呼吸回数のみならず、呼吸のパターンやリズム、深さ、呼吸音を観察し異常がないか判断していきます。

呼吸状態は酸素飽和度(SpO2)や皮膚・口唇など皮膚の色でも異常の判断ができます。特に口唇は青紫色になるチアノーゼが認知しやすく、チアノーゼが出現すると酸素飽和度が低下しているサインなので症状の確認や酸素投与など処置を考慮しなければならない状態です。

意識レベル

意識レベル評価の代表例は、JCS(ジャパン・コーマ・スケール)、GCS(グラスゴー・コーマ・スケール)といわれるものが挙げられます。
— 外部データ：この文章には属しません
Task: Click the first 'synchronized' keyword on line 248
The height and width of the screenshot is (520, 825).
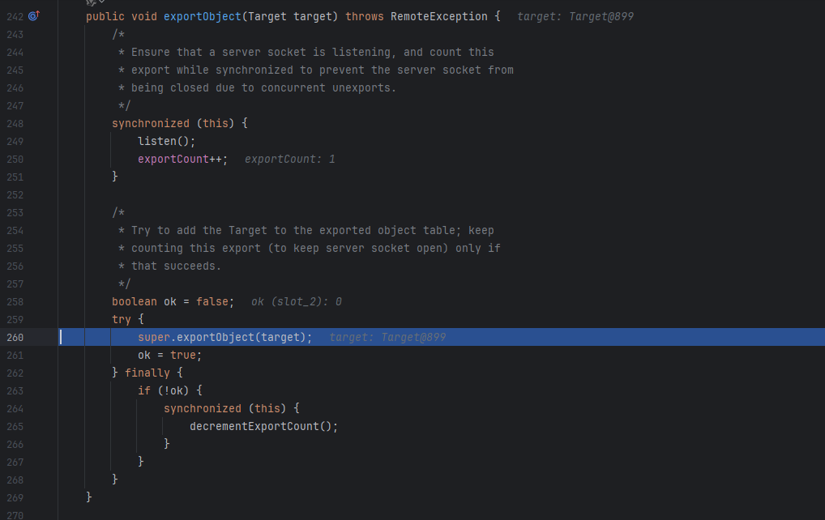Action: coord(151,124)
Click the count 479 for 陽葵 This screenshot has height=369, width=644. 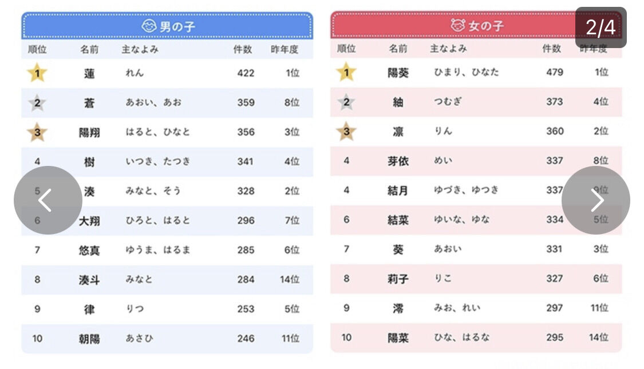click(554, 72)

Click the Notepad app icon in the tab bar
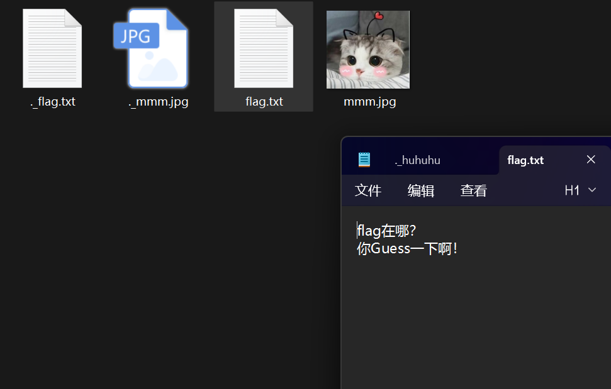[365, 160]
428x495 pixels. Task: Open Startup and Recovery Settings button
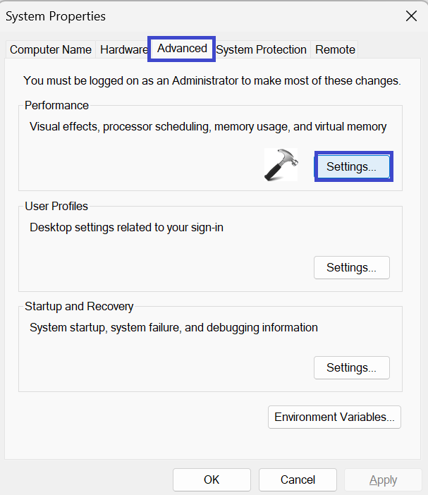(x=351, y=367)
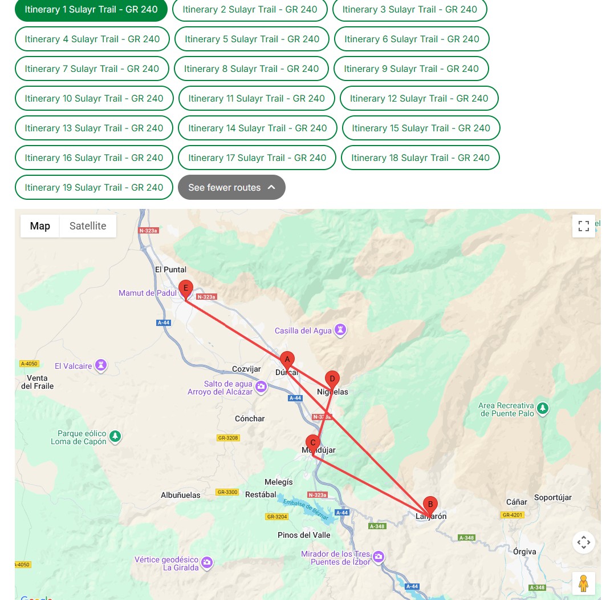The width and height of the screenshot is (606, 600).
Task: Select Itinerary 12 Sulayr Trail - GR 240
Action: (419, 98)
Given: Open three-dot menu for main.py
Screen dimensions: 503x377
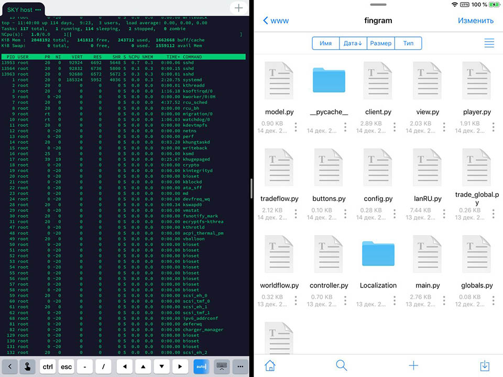Looking at the screenshot, I should pyautogui.click(x=444, y=301).
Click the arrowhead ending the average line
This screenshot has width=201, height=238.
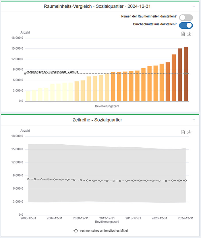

今回はJCS(ジャパン・コーマ・スケール)について紹介します。

JCSは日本で主に使用されている意識障害の分類です。分類の仕方から3-3-9度方式とも呼ばれ、数値が大きくなるほど意識障害が重度であると示しています。

以下の評価基準があります。

刺激しなくても覚醒している状態
0意識清明
1だいたい清明であるが今一つはっきりしない
2見当識障害がある(日付や時間、場所が言えない)
3自分の名前、生年月日が言えない
刺激をすると覚醒するが刺激をやめると眠ってしまう状態
10普通の呼びかけで容易に開眼する
20大きな声または身体を揺さぶると開眼する
30痛み刺激を加えつつ呼びかけを繰り返すことにより辛うじて開眼する
刺激を与えても開眼しない状態
100痛み刺激に対し払いのける動作がみられる
200痛み刺激に対し少し手足を動かしたり、顔をしかめたりする
300痛み刺激に反応しない

常時開眼して会話できるのであれば1桁、声をかけるか刺激で開眼すれば2桁、何をしても開眼しなければ3桁になります。

まとめ

バイタルサインの5項目とJCS(ジャパン・コーマ・スケール)について紹介しました。

バイタルサインは基本中の基本ですが、これを疎かにすると状態の把握や異常の早期発見の遅れに繋がり急変のリスクが高まります。

しっかりバイタルサインの正常値を把握し異常の早期発見に繋げられるようにしていきましょう。